The purser is the widow of the deceased. A door steward employed by a security company had been tried on a charge of murder and was convicted of assaulting the deceased by seizing him by the neck, forcing him to the ground, placing him in a neck hold and restricting his breathing. The widow later brought a personal injury claim against the public liability insurers of the security company. The insurance policy excluded liability arising out of "deliberate acts" by the insured or their employees. The question for the court was whether the deceased’s death was caused by a deliberate act, and therefore the policy excluded insurance.

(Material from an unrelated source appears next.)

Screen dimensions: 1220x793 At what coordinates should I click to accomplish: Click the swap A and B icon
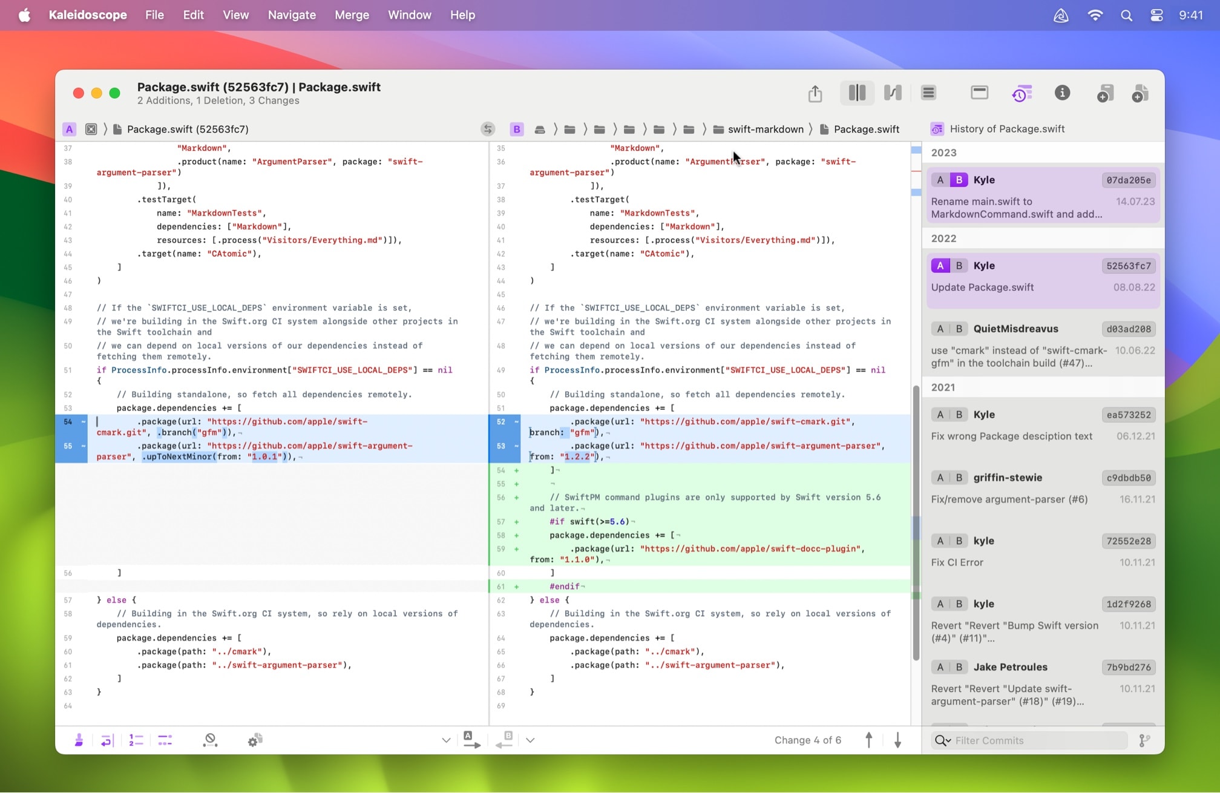(x=488, y=129)
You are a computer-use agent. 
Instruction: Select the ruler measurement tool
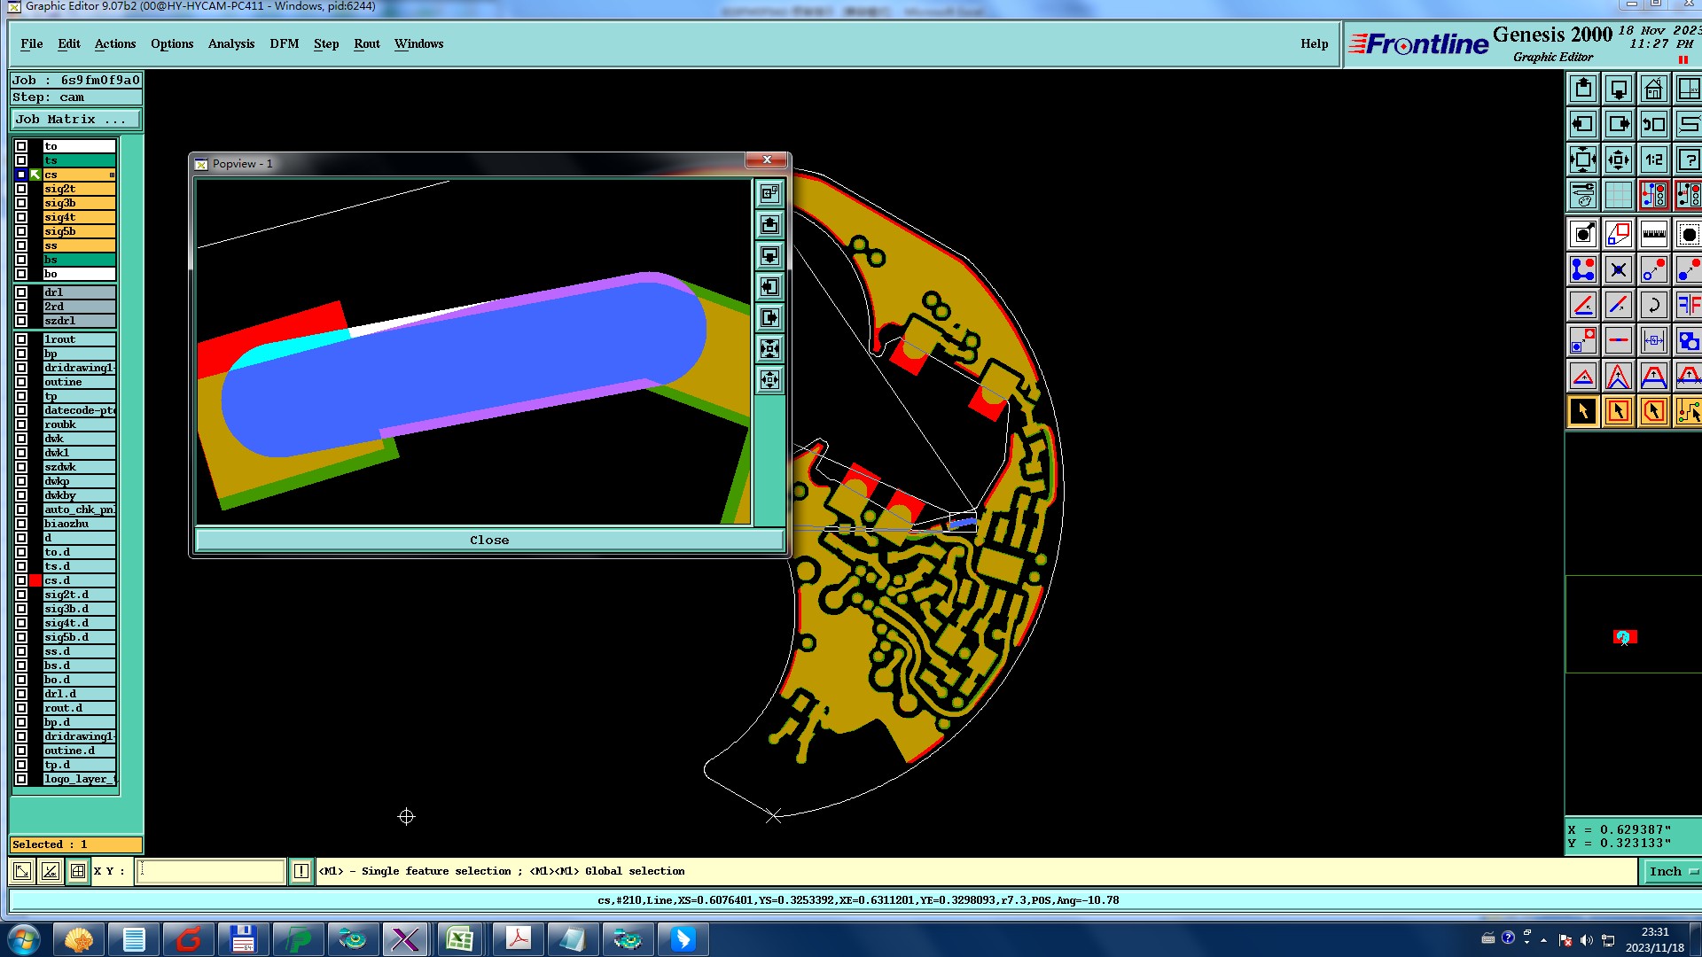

The Supreme Court decision on the point is somewhat brief but it upheld the decision of the court immediately below, who had said: “The other important contextual element is that the policy was undoubtedly intended to cover the acts and omissions of the door stewards who were employed by the second defenders. The second defenders were engaged in the business of door security. The actions of their employees were thus largely those of their door stewards. Although some purely accidental incidents might occur as a result of carelessness, the public liability cover which would obviously be required was that which would deal with incidents at the doors of bars. These would commonly involve acts preventing persons entering, or removing them from, the premises; all of which would be almost bound to involve deliberate physical acts of one kind or another.”
As put by Lord Hamblen: “Another relevant aspect of context is that the policy is provided in respect of the second defender’s business of “Manned Guarding and Door Security Contractors”. There is a clear risk that door stewards will use a degree of force in carrying out their duties and that vicarious liability for their tortious acts may result. That is a public liability which is inherently likely to arise in connection with such a business.”
In short, what would be the purpose of the insurance policy if it excluded all or many of the acts likely to be carried out by doormen?
If the words used in a contract are perfectly clear and well drafted, they will be given their natural meaning. It is not for the court to save a party from a bad bargain. If however, as is frequently the case, there is more than one possible meaning the court will look at the information the parties had at the time they concluded the deal, consider what makes commercial sense, and look at the wider context or overall purpose of the contract.
The reality is the courts have lots of tools in their arsenal when it comes to figuring out what a particular clause in a contract means, and they can use whichever of them best suit the circumstances of any given case.